Could this be enough to support Adesnik’s claim that Iran spends $15 billion annually on Syria? What, then, is Iran’s overall defense spending? The Stockholm International Peace Research Institute puts it at $12.3 billion in 2016, of which 4% would be a mere $492 million.
How does the military spending of Iran compare to that of rivals? Stockholm says Saudi Arabia’s military budget is $70 billion, the United Arab Emirates is $22.8 billion, Israel’s $17.8 billion. The United States leads all others at a staggering $611 billion.
Combined, these four governments outspend Iran by a factor of nearly 60. Even if Iran is really spending double what the Stockholm researchers say, it would still be outspent 30 to 1, and 3 to 1 by Saudi Arabia alone.
But, back to Adesnik’s brief.

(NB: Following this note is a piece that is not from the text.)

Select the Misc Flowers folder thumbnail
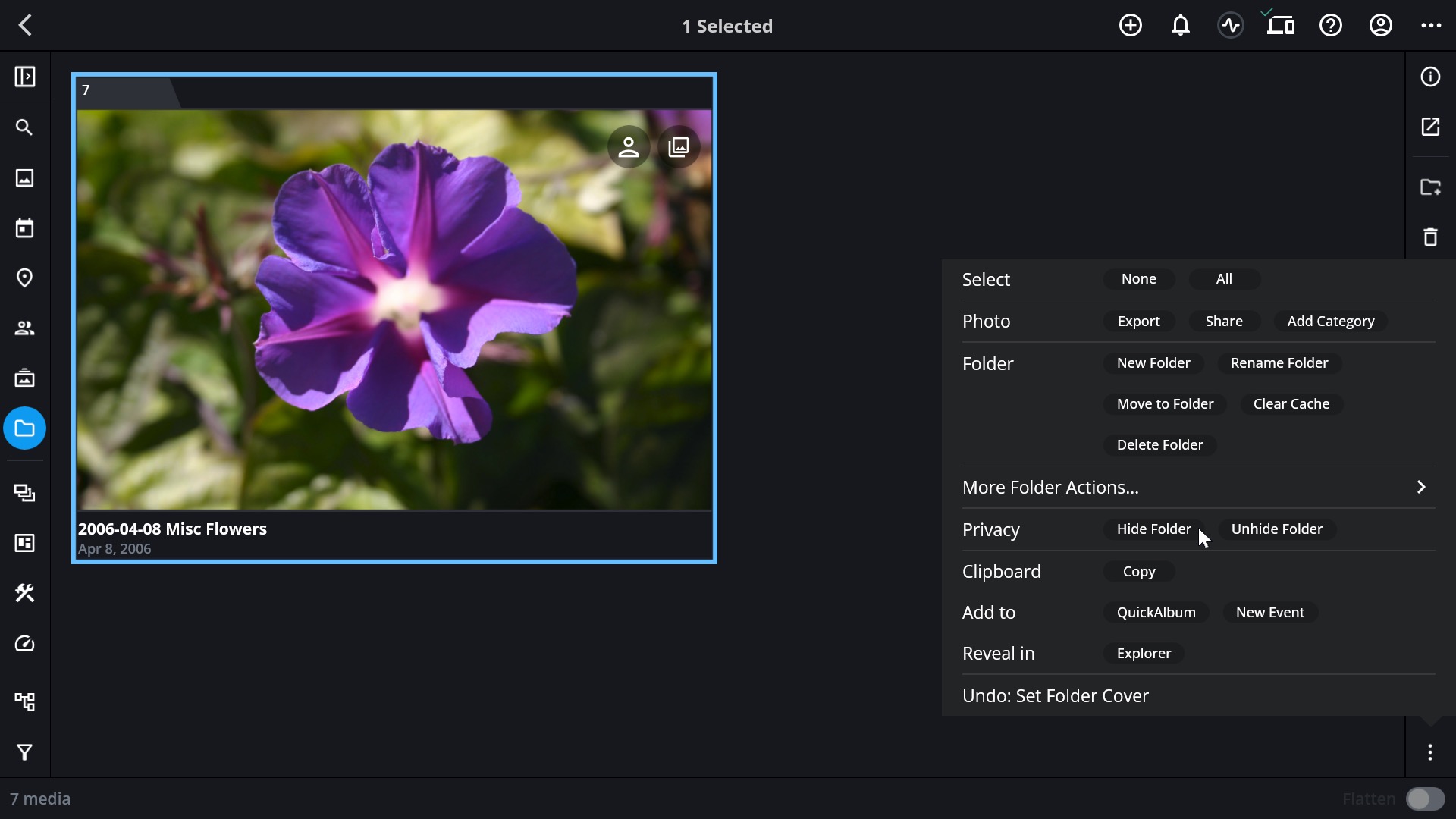This screenshot has width=1456, height=819. pos(394,318)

Turning his attention to Iraq, he suggests that Iran “may” have spent $1 billion a year there since 2014. It is unclear whether Adesnik includes Iranian support for the Baghdad government – also backed by the United States – in his $16 billion figure for Iranian support for “terrorists and rogue regimes.” Nor is it clear if he includes the resources Iran has committed against ISIS/Daesh as part of the $16 billion.
Regarding Lebanon, Adesnik gives a figure of $800 million for Iran’s annual support for Hezbollah, which he sources to a September 2017 report by the Foundation for Defense of Democracies itself. The study notes, citing the Wall Street Journal, that nearly 25% of this estimated total in 2006 – $180 million – was funding provided by Iran “to rebuild homes” destroyed during the Israel’s invasion of Lebanon that year.

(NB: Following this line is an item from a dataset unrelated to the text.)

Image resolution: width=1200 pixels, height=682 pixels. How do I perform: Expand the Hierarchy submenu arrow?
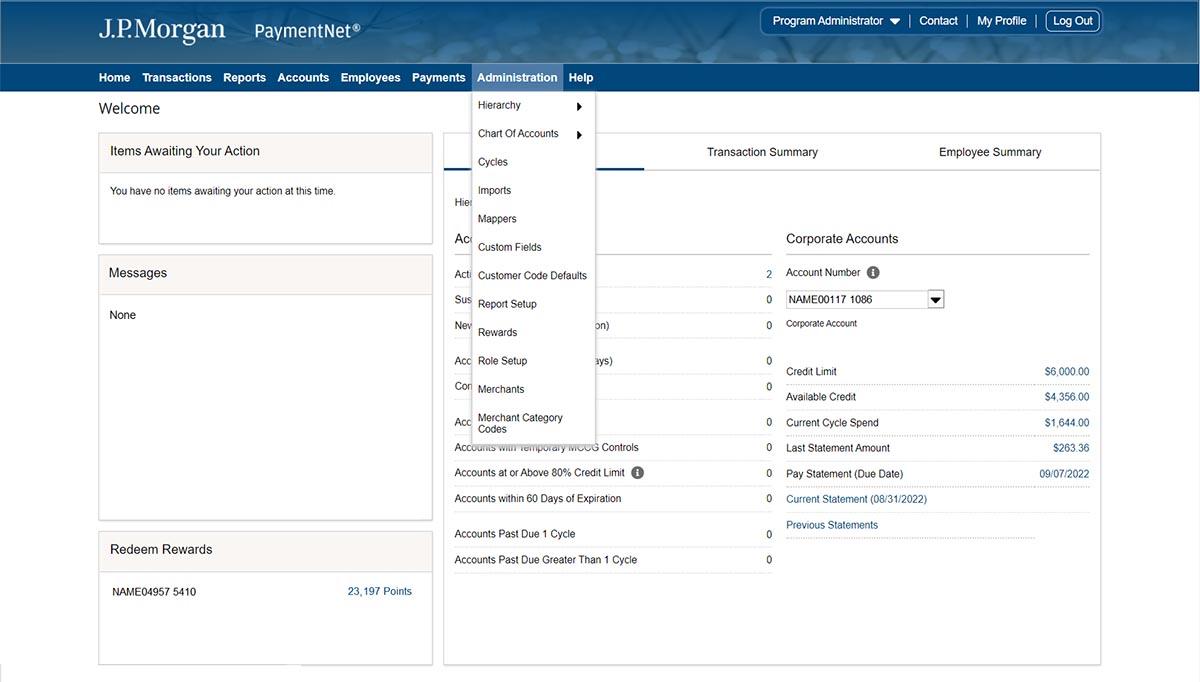click(579, 106)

So much for “open-source evidence.” And so much for the $16 billion.
In one variation of this “Iranian billions” argument, some claim evidence is not needed because the support is hidden. Iran funds regional military outreach, goes the argument, without including the money in official accounts, perhaps channeling resources though opaque religious foundations.
No doubt it does. But where would Iran raise this $16 billion or more a year before squirreling it secretly to its allies? Since the easing of sanctions after the 2015 nuclear agreement, formally known as the Joint Comprehensive Plan of Action or JCPOA, Iran has doubled its oil and condensate sales to produce a revenue of around $40 billion a year. Is it really believable that 40% or more of that revenue would go to regional military aid?
Would such a massive diversion not show up elsewhere in the economy? There is broad consensus among economists that Iran’s recovery from recession since the nuclear deal and current annual GDP growth rate of 5.6%, according to the London-based Economist Intelligence Unit, is the result of increased oil revenue. As Djavad Salehi-Isfahani, Professor of Economics at Virginia Tech, has written in LobeLog, “Iran’s economic recovery was slow to materialize after the JCPOA was signed but rebounded vigorously once it went into effect… [This] was mainly spurred by the easing of sanctions on trade, in particular oil exports.”
Could this recovery have happened if 40% of Iran’s total oil revenue was being sent and spent abroad every year in support for Iran’s allies? The answer, surely, is no.